## Your instructions
Print, in exact form, the lines below from the one containing "差分更新 (330, 234)" through the one containing "درباره ما (71, 2150)", and omit all others.

** Extracted entries follows **

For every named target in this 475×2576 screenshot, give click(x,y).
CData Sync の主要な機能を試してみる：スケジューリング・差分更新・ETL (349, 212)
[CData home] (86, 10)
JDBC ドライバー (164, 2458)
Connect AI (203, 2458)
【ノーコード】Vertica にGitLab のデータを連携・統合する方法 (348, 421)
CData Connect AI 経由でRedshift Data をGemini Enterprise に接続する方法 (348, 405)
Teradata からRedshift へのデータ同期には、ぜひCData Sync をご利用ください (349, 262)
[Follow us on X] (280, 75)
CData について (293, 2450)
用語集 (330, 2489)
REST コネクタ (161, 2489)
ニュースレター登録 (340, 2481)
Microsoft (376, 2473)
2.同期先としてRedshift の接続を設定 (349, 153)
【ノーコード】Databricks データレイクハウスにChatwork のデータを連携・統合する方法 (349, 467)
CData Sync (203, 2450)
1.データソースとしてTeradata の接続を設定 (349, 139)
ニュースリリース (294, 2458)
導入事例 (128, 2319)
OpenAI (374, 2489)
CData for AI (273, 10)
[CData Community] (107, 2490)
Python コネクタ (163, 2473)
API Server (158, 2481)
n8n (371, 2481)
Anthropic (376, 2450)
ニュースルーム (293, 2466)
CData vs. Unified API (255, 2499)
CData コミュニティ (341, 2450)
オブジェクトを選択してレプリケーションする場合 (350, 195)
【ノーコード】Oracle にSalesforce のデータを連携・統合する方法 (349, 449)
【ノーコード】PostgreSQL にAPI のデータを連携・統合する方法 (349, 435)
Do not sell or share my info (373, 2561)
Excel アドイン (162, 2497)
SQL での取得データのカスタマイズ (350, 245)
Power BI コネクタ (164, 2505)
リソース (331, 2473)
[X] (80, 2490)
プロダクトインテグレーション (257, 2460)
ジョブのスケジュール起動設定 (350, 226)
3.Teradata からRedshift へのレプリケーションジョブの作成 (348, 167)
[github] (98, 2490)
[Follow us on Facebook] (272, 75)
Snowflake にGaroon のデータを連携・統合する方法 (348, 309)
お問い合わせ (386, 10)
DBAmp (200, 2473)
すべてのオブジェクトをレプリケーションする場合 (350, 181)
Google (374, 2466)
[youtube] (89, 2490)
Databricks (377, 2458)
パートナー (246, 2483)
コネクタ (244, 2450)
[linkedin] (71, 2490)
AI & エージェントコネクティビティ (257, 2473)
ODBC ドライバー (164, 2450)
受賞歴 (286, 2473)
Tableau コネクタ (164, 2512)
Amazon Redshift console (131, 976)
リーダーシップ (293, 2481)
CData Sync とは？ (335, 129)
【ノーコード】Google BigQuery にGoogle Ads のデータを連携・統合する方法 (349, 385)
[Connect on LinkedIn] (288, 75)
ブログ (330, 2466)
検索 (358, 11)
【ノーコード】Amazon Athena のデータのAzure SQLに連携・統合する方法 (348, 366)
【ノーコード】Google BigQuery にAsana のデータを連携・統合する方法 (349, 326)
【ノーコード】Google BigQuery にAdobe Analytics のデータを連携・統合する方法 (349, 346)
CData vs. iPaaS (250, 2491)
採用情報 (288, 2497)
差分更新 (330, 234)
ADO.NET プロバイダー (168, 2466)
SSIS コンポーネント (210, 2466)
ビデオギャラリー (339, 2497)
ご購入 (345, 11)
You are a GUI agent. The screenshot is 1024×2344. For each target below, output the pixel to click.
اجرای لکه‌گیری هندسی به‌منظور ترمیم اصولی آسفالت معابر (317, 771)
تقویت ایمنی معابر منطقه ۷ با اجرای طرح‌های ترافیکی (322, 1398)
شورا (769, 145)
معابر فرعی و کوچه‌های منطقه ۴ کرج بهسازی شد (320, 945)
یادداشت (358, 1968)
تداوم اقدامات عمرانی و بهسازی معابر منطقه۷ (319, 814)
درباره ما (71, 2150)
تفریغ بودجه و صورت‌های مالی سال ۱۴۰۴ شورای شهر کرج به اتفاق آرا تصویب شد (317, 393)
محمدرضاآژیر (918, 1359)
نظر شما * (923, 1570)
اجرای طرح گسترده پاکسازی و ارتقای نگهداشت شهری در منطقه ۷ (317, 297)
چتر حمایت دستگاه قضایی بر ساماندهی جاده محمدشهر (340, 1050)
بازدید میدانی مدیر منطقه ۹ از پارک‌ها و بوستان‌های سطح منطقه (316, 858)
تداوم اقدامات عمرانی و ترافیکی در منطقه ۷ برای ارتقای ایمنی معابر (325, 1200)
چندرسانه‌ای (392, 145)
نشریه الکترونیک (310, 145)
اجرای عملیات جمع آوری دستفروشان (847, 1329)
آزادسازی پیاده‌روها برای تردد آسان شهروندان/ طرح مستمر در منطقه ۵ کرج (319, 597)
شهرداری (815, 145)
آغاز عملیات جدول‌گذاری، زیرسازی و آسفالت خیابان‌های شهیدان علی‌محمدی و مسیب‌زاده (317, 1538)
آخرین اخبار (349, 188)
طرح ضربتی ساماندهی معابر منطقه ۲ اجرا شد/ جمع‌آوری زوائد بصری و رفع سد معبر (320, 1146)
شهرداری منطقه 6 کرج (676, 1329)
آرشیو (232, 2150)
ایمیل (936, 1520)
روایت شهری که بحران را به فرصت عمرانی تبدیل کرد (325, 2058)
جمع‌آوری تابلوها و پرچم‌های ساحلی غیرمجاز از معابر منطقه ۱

** End of Extracted entries **

## Answer to this exercise
差分更新 (330, 234)
ADO.NET プロバイダー (168, 2466)
SSIS コンポーネント (210, 2466)
ビデオギャラリー (339, 2497)
ご購入 (345, 11)
You are a GUI agent. The screenshot is 1024×2344. For each target below, output the pixel to click.
اجرای لکه‌گیری هندسی به‌منظور ترمیم اصولی آسفالت معابر (317, 771)
تقویت ایمنی معابر منطقه ۷ با اجرای طرح‌های ترافیکی (322, 1398)
شورا (769, 145)
معابر فرعی و کوچه‌های منطقه ۴ کرج بهسازی شد (320, 945)
یادداشت (358, 1968)
تداوم اقدامات عمرانی و بهسازی معابر منطقه۷ (319, 814)
درباره ما (71, 2150)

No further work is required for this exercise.